Goal of the exercise =
Using the data beneath this instruction, retype only the lines from the one that contains "Click the tall red volume spike bar in June" down to the one that contains "Image resolution: width=695", both included, exactly as they appear.

[The data — start]

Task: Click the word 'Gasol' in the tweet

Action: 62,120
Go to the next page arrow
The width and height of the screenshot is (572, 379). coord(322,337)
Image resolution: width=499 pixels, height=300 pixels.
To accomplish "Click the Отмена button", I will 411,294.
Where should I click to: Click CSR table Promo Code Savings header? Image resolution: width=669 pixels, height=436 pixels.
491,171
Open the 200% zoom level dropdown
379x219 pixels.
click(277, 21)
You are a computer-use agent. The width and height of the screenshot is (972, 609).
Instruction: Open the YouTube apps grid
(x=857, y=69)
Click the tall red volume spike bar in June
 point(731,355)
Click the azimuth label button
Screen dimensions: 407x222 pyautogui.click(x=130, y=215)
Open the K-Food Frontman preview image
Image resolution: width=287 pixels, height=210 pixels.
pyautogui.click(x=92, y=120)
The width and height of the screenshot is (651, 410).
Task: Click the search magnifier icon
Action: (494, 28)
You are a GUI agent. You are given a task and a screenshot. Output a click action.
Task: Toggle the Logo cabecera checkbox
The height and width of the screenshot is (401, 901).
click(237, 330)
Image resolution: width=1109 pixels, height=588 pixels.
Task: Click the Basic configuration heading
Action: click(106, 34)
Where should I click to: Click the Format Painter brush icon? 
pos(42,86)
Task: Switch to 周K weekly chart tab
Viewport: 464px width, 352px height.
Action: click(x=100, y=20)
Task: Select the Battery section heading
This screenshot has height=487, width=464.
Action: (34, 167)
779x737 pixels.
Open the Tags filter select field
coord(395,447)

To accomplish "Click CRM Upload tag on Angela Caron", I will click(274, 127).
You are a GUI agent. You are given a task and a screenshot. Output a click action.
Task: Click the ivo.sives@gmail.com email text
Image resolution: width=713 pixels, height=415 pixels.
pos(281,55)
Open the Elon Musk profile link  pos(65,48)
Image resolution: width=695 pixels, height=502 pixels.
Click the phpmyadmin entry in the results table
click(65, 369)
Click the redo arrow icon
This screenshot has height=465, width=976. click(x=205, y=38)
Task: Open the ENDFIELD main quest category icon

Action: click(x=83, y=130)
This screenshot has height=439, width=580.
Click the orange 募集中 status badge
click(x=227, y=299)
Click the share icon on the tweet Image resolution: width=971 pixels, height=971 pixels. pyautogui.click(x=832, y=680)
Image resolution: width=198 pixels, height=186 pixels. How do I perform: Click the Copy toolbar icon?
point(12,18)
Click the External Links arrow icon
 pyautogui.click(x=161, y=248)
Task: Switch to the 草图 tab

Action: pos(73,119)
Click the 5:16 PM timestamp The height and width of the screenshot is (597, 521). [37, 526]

[The data — finish]

Exercise response =
Click the tall red volume spike bar in June
 point(731,355)
Click the azimuth label button
Screen dimensions: 407x222 pyautogui.click(x=130, y=215)
Open the K-Food Frontman preview image
Image resolution: width=287 pixels, height=210 pixels.
pyautogui.click(x=92, y=120)
The width and height of the screenshot is (651, 410).
Task: Click the search magnifier icon
Action: (494, 28)
You are a GUI agent. You are given a task and a screenshot. Output a click action.
Task: Toggle the Logo cabecera checkbox
The height and width of the screenshot is (401, 901).
click(237, 330)
Image resolution: width=1109 pixels, height=588 pixels.
Task: Click the Basic configuration heading
Action: click(106, 34)
Where should I click to: Click the Format Painter brush icon? 
pos(42,86)
Task: Switch to 周K weekly chart tab
Viewport: 464px width, 352px height.
Action: click(x=100, y=20)
Task: Select the Battery section heading
This screenshot has height=487, width=464.
Action: (34, 167)
779x737 pixels.
Open the Tags filter select field
coord(395,447)

To accomplish "Click CRM Upload tag on Angela Caron", I will click(274, 127).
You are a GUI agent. You are given a task and a screenshot. Output a click action.
Task: Click the ivo.sives@gmail.com email text
Image resolution: width=713 pixels, height=415 pixels.
pos(281,55)
Open the Elon Musk profile link  pos(65,48)
Image resolution: width=695 pixels, height=502 pixels.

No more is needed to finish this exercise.